Patrice spoke first: ‘My cousin has been tortured in her country.’ He tapped the Sesame chip in his arm and the gruesome photos appeared as holograms. Five more, with her family. Other deserving cases followed and some in the agora had tears in their eyes, remembering the sufferings they had endured.
Finally, they considered the cases of two solidarians, Ebba and Lars. They had been there in the bad old days pulling displaced people from the sea when the people smugglers had cut them adrift. Now they offered legal and social work services in Arabic and English. Their applications to join Janat as full members were greeted enthusiastically. This was both a popular and well-timed decision, as a few seconds later the gong sounded.
Everyone dispersed, talking softly, the turpentine smell of the pine lingering.

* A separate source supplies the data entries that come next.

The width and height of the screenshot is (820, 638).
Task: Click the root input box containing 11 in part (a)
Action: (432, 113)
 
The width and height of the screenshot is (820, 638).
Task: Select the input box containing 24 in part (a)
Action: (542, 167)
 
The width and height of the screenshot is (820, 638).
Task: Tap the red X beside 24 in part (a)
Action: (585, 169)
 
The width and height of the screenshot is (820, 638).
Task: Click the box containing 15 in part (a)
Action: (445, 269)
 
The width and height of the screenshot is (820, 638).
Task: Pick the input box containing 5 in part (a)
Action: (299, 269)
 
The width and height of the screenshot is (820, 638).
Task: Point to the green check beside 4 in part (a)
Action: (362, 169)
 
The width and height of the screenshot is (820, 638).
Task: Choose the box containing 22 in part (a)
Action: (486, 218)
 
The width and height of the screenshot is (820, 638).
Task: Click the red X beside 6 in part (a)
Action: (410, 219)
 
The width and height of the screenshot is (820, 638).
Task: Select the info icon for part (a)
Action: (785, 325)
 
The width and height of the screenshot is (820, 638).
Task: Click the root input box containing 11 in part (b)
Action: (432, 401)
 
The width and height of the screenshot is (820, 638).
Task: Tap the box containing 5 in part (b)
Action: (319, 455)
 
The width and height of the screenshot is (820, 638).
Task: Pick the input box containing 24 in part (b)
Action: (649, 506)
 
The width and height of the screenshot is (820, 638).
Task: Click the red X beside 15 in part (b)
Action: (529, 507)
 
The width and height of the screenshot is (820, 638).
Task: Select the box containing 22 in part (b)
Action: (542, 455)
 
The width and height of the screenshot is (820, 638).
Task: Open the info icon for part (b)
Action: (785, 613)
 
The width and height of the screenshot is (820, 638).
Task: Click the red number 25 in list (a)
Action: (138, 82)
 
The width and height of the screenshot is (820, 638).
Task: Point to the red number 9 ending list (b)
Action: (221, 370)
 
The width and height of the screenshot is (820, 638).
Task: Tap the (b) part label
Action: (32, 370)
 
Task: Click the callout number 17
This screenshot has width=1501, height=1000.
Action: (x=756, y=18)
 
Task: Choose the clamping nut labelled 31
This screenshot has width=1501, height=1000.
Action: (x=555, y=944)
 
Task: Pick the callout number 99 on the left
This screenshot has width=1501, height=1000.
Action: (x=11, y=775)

In the end, we compromised. Some of the book was set in 2030, while the vignettes were interspersed between more conventional sociological analysis and theory-building. Perhaps this hybridity will turn out to be a mistake. However, what we did establish is that social science fiction allowed us to reach a digital generation of students more effectively. Once they realised that they did not have to conform to a normal sociological discourse, the conversations grew animated and even passionate. Merely as pedagogy, social science fiction has much to commend it.
Robin Cohen is Professor Emeritus, Department of International Development, University of Oxford, and was Professor of Sociology at the University of Warwick for over 25 years. His co-author of Refugia, Nicholas Van Hear, is Deputy Director of Centre on Migration, Policy and Society, University of Oxford.